- ENTRIES PROVIDED
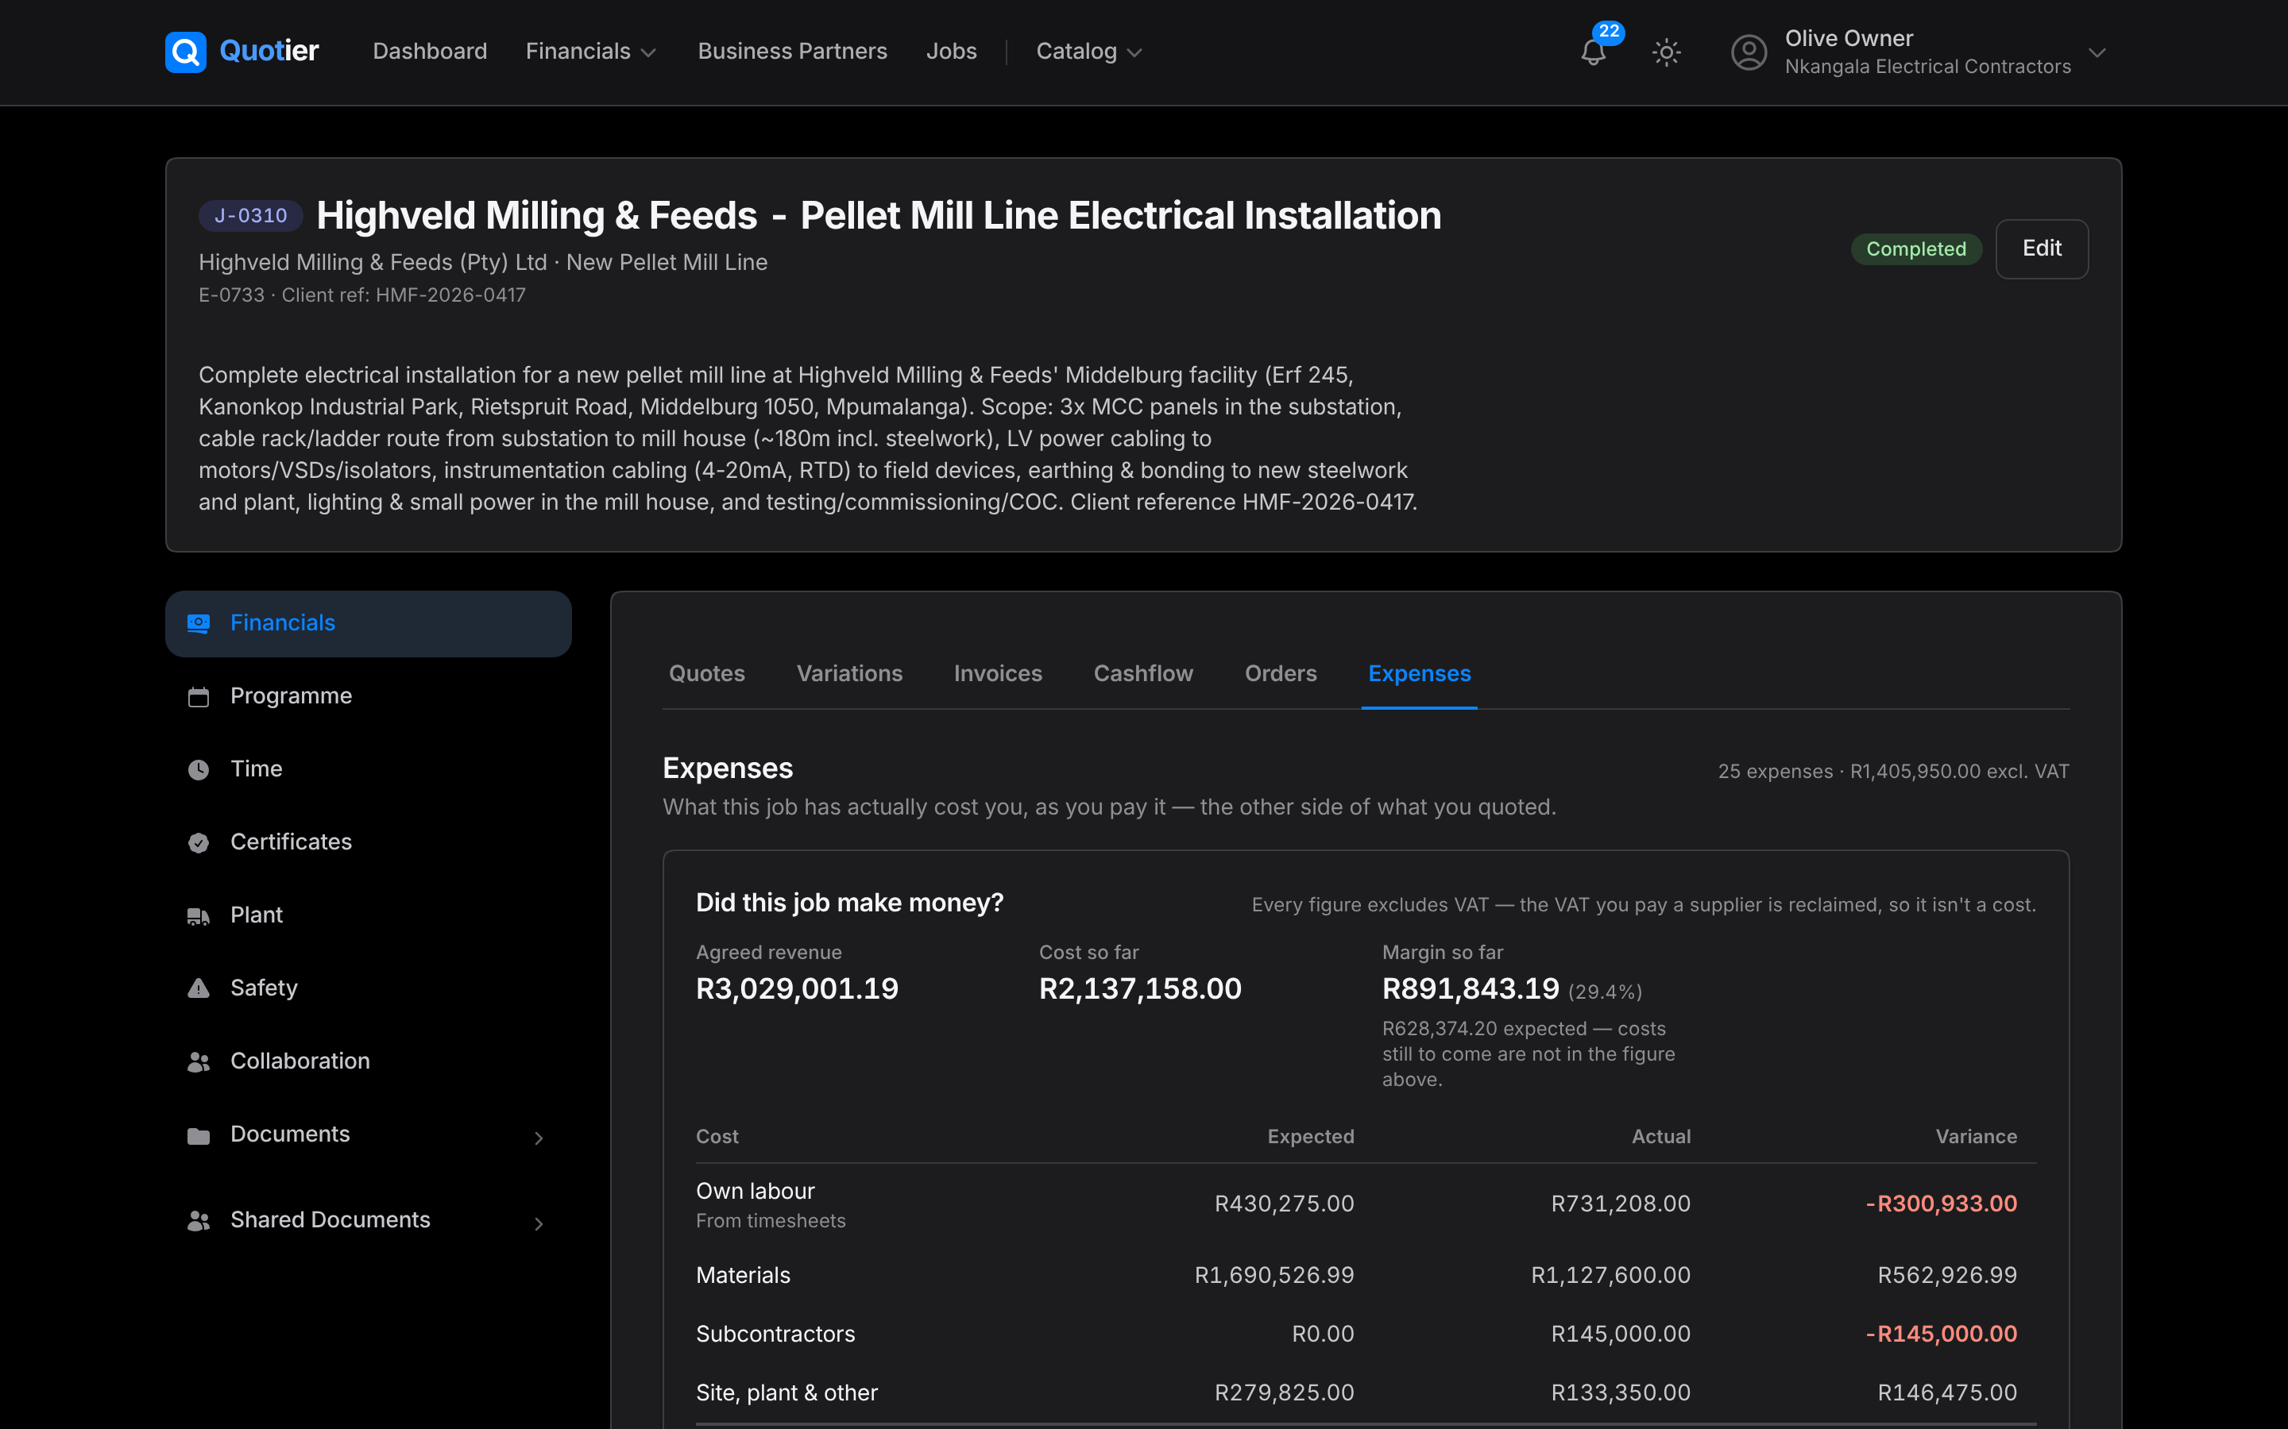Toggle the light/dark theme sun icon
This screenshot has width=2288, height=1429.
tap(1666, 52)
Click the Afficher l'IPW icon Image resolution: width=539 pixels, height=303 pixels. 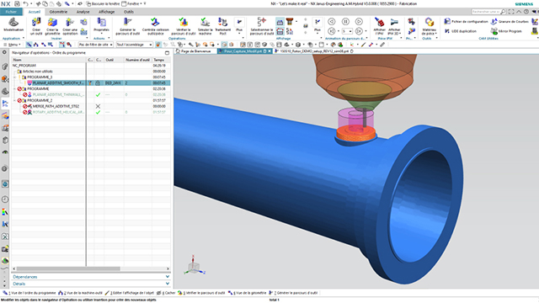tap(380, 22)
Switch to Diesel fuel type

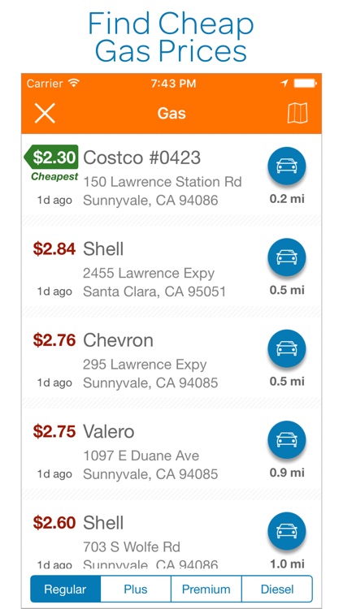(x=277, y=589)
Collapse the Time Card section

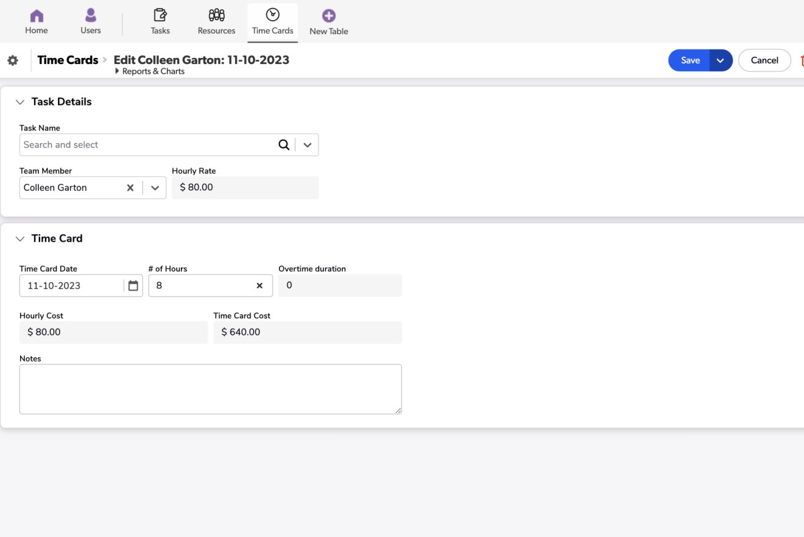tap(20, 239)
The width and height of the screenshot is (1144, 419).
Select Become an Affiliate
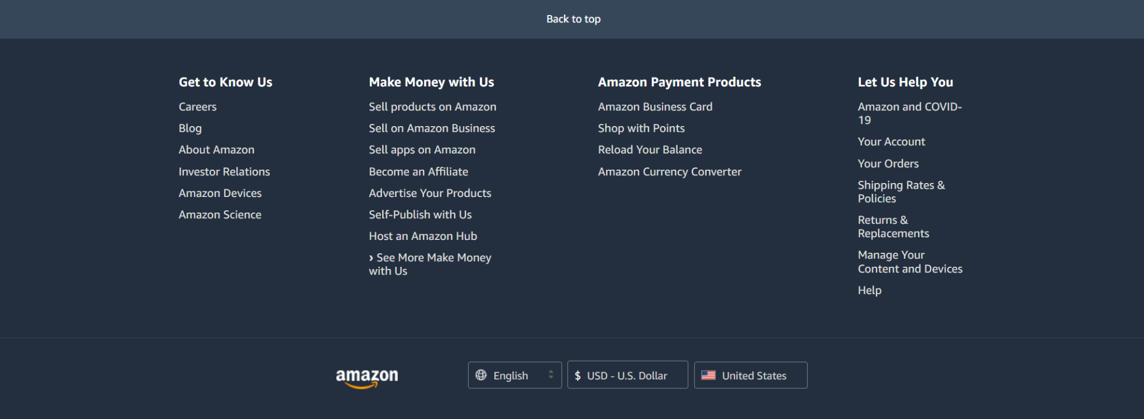point(418,172)
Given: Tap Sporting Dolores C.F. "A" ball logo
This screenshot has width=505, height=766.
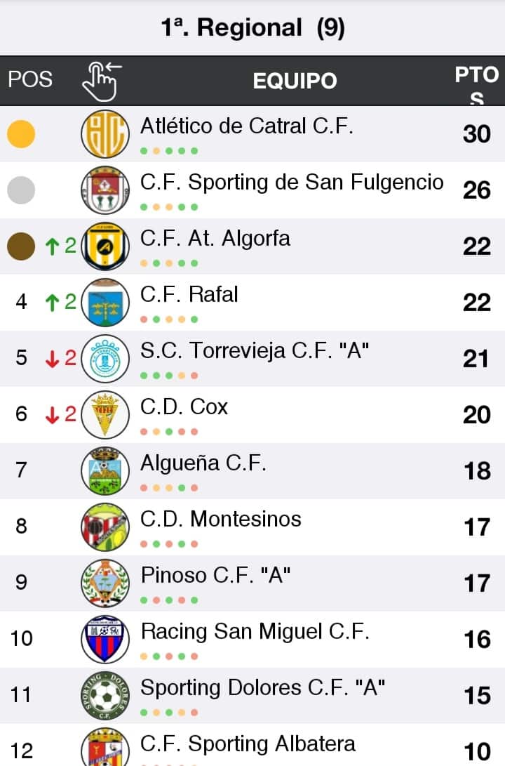Looking at the screenshot, I should coord(105,695).
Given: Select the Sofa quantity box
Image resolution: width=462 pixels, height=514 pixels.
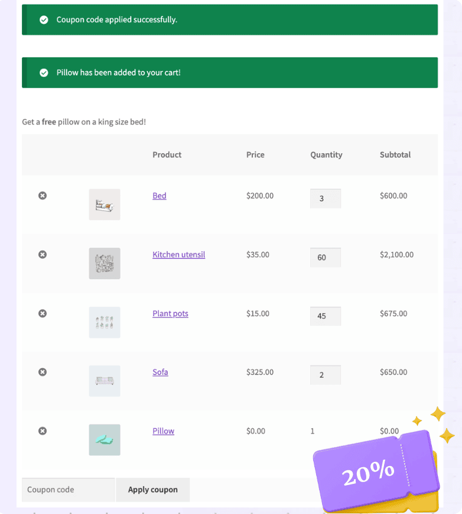Looking at the screenshot, I should [326, 375].
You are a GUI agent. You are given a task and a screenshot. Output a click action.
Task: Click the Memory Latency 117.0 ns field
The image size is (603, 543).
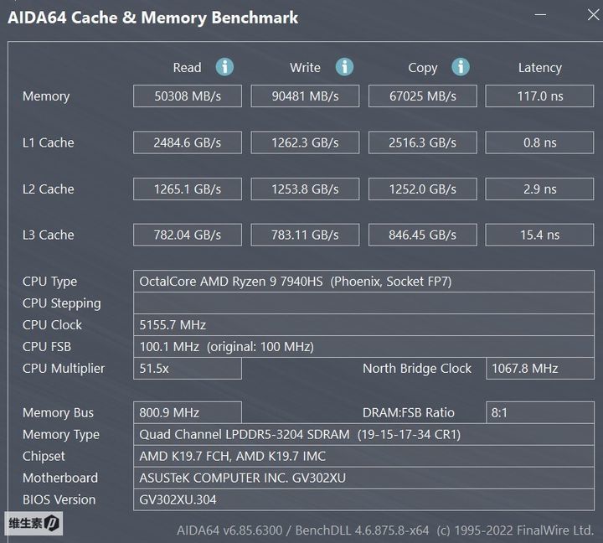coord(539,96)
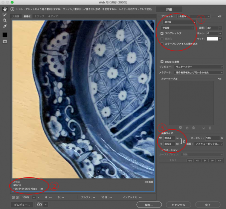Switch to the 元画像 tab
Image resolution: width=226 pixels, height=209 pixels.
pos(16,17)
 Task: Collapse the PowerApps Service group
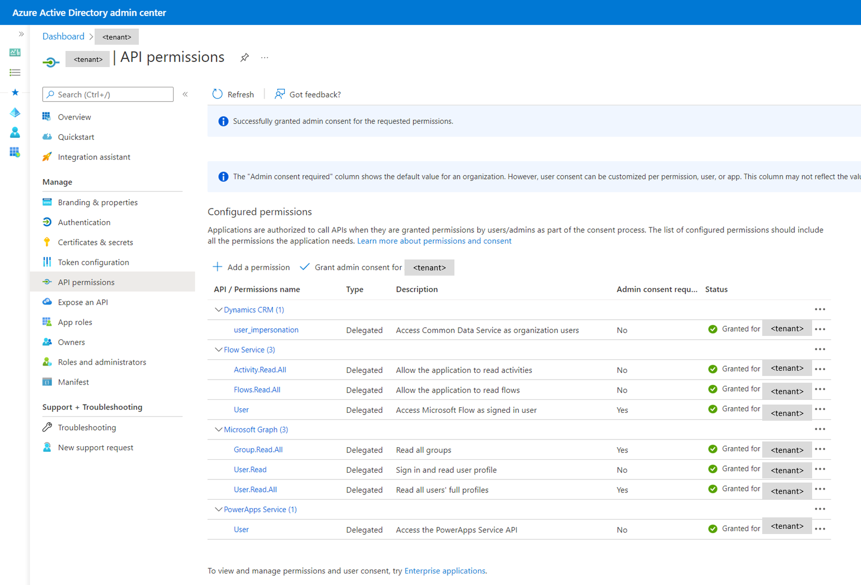click(x=218, y=510)
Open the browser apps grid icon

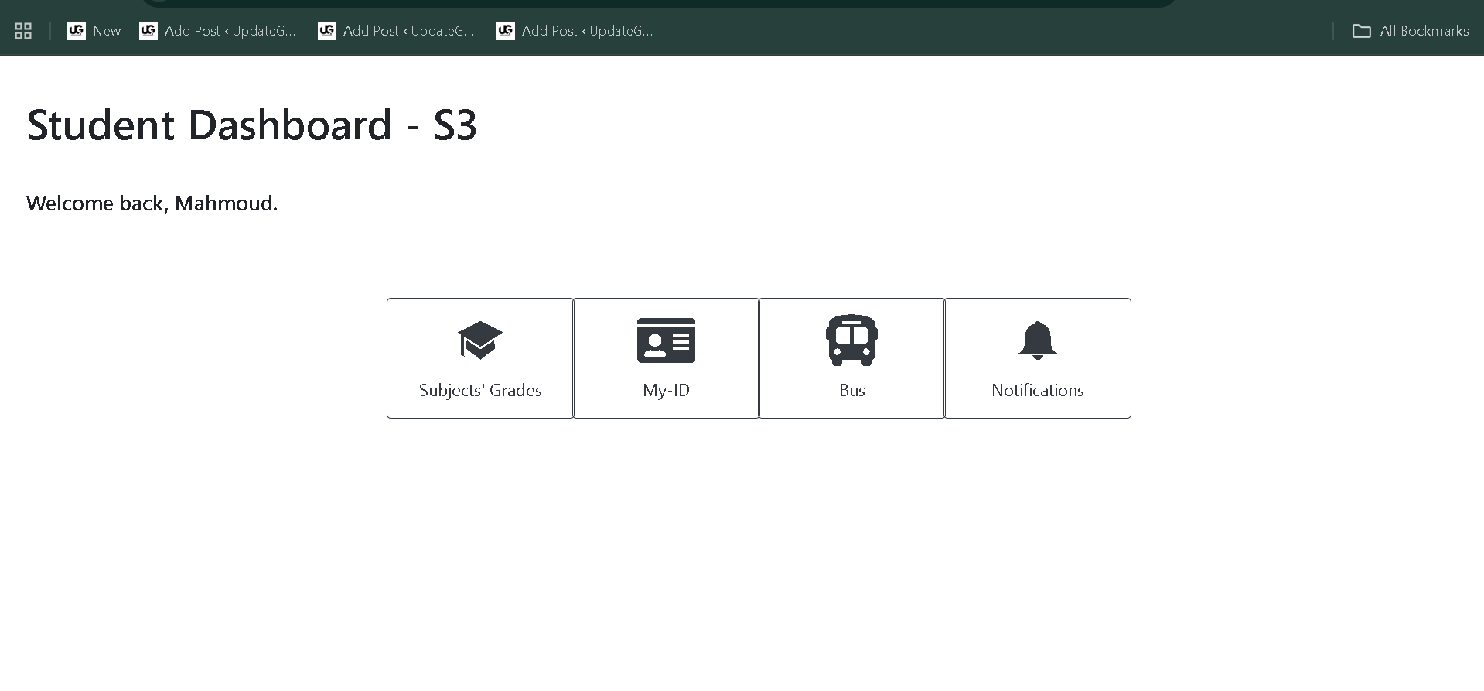[x=23, y=31]
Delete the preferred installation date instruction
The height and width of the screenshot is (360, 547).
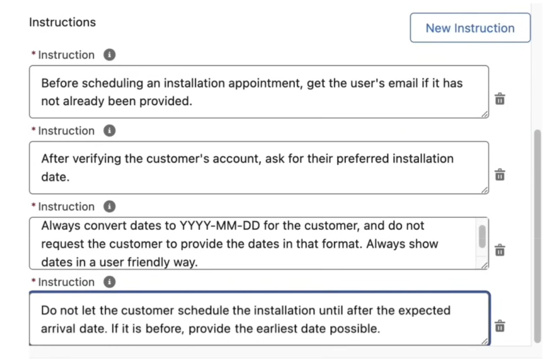pyautogui.click(x=500, y=175)
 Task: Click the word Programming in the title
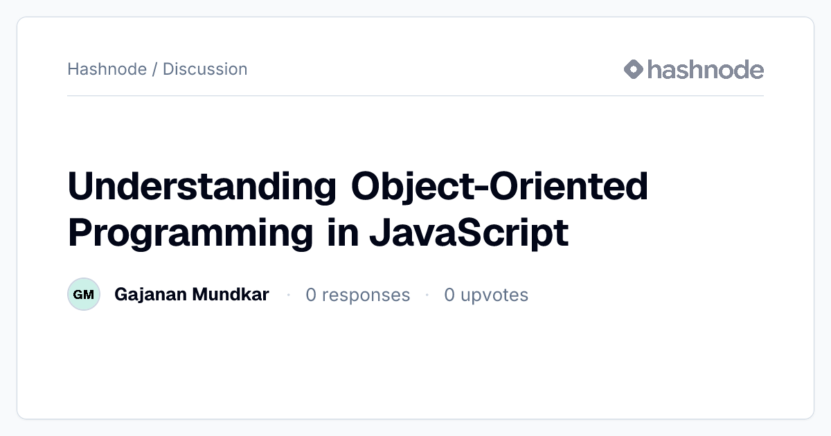pyautogui.click(x=190, y=232)
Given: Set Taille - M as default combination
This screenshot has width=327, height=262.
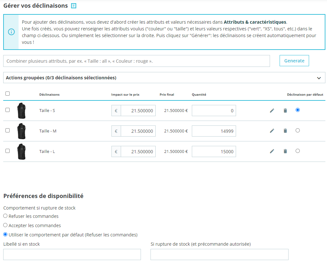Looking at the screenshot, I should 298,131.
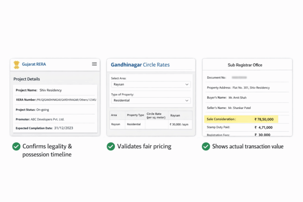Select the Property Type column header

pyautogui.click(x=135, y=115)
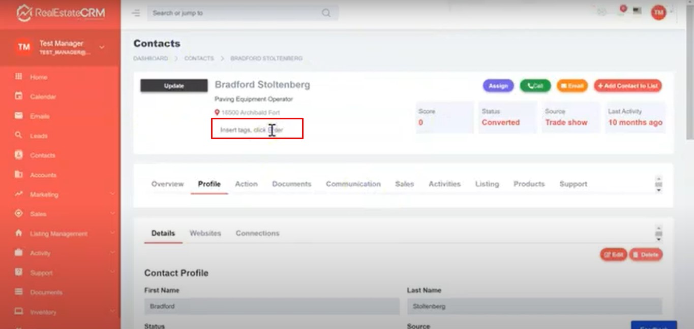Click the Insert tags input field

(257, 130)
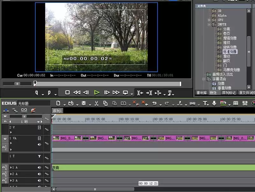Click the Stop playback button
Viewport: 255px width, 192px height.
(x=67, y=92)
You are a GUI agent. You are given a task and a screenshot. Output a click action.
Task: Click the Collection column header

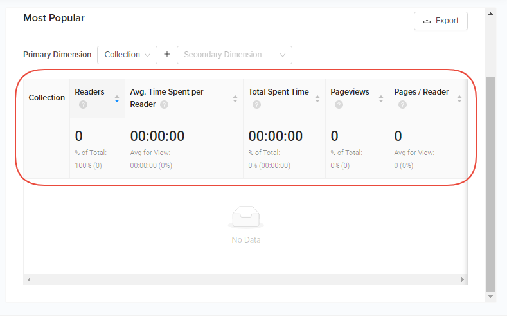(47, 98)
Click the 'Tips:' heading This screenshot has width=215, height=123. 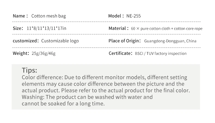[x=29, y=70]
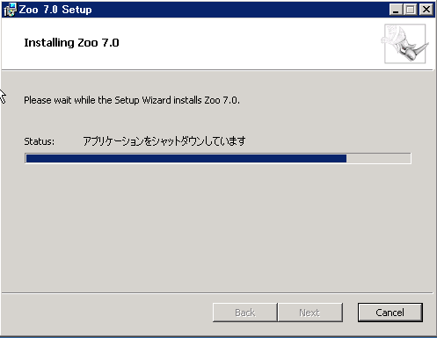
Task: Click the "Installing Zoo 7.0" heading
Action: 71,43
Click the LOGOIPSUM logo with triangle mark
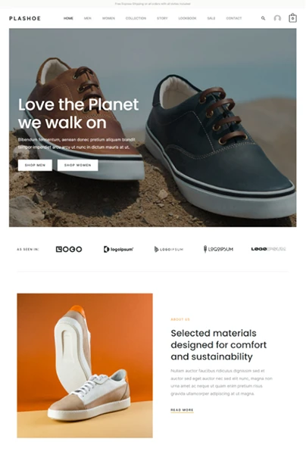The width and height of the screenshot is (306, 454). [x=169, y=249]
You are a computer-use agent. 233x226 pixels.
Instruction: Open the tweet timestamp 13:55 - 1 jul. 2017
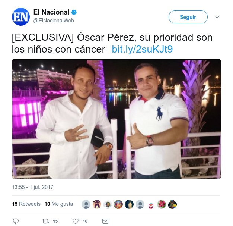[x=32, y=187]
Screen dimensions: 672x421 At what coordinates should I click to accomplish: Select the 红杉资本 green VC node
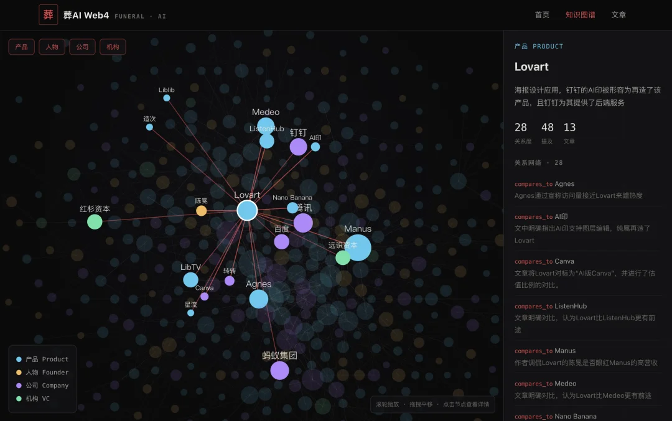click(95, 222)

- TASK DESCRIPTION
Output exactly the lines above, from the line with "Image resolution: width=462" to the line with "Given: Set Taille - M as default combination", both included; skip the pictures.

- WRITTEN ANSWER
Image resolution: width=462 pixels, height=514 pixels.
Looking at the screenshot, I should [326, 375].
You are a GUI agent. You are given a task and a screenshot. Output a click action.
Task: Click the Memory Latency 117.0 ns field
The image size is (603, 543).
coord(539,96)
Switch to the 元画像 tab
Image resolution: width=226 pixels, height=209 pixels.
pos(16,17)
 Task: Collapse the PowerApps Service group
click(x=218, y=510)
Open the browser apps grid icon

[x=23, y=31]
Delete the preferred installation date instruction
The height and width of the screenshot is (360, 547).
pyautogui.click(x=500, y=175)
 Task: Click the word Programming in the title
pyautogui.click(x=190, y=232)
Given: Set Taille - M as default combination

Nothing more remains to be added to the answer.